The DfT has already said that this transaction will mark the half-way mark in the ending of contracted privatised train operators, and that the next two, later this year, will be Chiltern Railways and Great Western Railway, with the rest, such as Avanti West Coast and CrossCountry, remaining to be mopped up in 2027.

Chiltern will be the last of the former British Rail Network SouthEast sub sectors to be renationalised, having been carved out of NSE as one of 25 Train Operating Units (‘Chiltern Lines’) on 1 April 1994 and then privatised on 21 July 1996.
Chiltern, which is now owned by Arriva, was named a year ago as the operator of the latest section of East West Rail, and so it will be running trains between Oxford and Milton Keynes Central.
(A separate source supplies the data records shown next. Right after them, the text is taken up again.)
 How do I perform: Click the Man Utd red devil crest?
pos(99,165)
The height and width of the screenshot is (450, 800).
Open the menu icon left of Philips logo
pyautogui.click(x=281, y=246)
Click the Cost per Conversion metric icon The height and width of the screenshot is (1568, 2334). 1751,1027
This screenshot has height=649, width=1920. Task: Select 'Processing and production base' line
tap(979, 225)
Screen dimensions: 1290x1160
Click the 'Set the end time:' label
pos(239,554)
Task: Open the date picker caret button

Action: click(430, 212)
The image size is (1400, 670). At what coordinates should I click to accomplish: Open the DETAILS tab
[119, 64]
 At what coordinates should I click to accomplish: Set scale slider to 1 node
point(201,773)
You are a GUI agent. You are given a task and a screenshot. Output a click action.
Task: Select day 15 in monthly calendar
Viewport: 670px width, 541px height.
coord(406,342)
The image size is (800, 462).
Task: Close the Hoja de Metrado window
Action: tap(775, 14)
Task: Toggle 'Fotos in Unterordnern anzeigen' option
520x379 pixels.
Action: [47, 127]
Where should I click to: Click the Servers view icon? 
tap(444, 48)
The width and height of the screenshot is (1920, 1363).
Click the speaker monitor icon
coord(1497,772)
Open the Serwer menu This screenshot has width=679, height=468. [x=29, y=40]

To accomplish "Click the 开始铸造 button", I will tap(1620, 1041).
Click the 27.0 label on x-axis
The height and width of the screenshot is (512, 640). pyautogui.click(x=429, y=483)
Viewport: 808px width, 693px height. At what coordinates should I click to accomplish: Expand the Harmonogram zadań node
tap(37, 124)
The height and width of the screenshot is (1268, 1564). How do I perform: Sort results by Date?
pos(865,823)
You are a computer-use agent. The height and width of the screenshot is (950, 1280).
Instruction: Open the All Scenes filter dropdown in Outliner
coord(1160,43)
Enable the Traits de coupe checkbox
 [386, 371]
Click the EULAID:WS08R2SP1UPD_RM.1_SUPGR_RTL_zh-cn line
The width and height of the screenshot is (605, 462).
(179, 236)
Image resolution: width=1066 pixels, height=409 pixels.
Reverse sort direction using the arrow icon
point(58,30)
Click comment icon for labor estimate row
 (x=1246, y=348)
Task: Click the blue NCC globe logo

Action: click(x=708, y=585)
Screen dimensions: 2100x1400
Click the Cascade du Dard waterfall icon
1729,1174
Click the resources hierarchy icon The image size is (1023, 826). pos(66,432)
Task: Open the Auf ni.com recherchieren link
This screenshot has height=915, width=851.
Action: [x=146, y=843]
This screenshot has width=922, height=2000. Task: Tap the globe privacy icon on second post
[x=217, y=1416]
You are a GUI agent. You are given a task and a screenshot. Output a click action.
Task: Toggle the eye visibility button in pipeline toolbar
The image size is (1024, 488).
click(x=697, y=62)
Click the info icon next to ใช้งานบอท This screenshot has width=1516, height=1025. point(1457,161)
At the moment, that is still the official position, but the statement has stayed stubbornly in the future tense, apparently because the RMT is opposing a plan to operate the EWR trains without conductors.
The National Rail website recognises the existence of the new EWR station at Winslow, but it has stopped short of promising any trains in the foreseeable future, even after the May timetable change.
Now this pudding has just become a little richer, because Chiltern will be renationalised on 20 September, which may complicate matters.
Unless there is a settlement in the meantime, it will be the first of the former franchises to be renationalised while it is involved in an industrial dispute, and we don’t know if DfT Operator will inherit the dispute along with the staff and rolling stock leases.
What we do know is that the DfT has been surprisingly modest about Chiltern’s ‘transfer to public ownership’ (it doesn’t seem to care for ‘renationalisation’), because the date became public knowledge on 10 March – if the public knew where to look.
If it did, the public would look on page 4 of the list of ‘latest documents’ on the DfT’s web site, where the date of Chiltern Railways’ transfer is modestly included in something called ‘Great British Railways and the public ownership programme’.
Even then, there seems to be no great urgency. The revelation that Chiltern will leave the private sector on 20 September is kept back until the 14th paragraph.
No news release. No ministerial statement in Parliament. No white smoke over the DfT headquarters in Horseferry Road.
Could it be that the difference of opinion between operator and union has caused the DfT to be exceptionally bashful?
Meanwhile, the good people of Winslow have a shiny new station, but nowhere to go – by train, anyway.
Whether that position will change by 20 September, no one seems to know.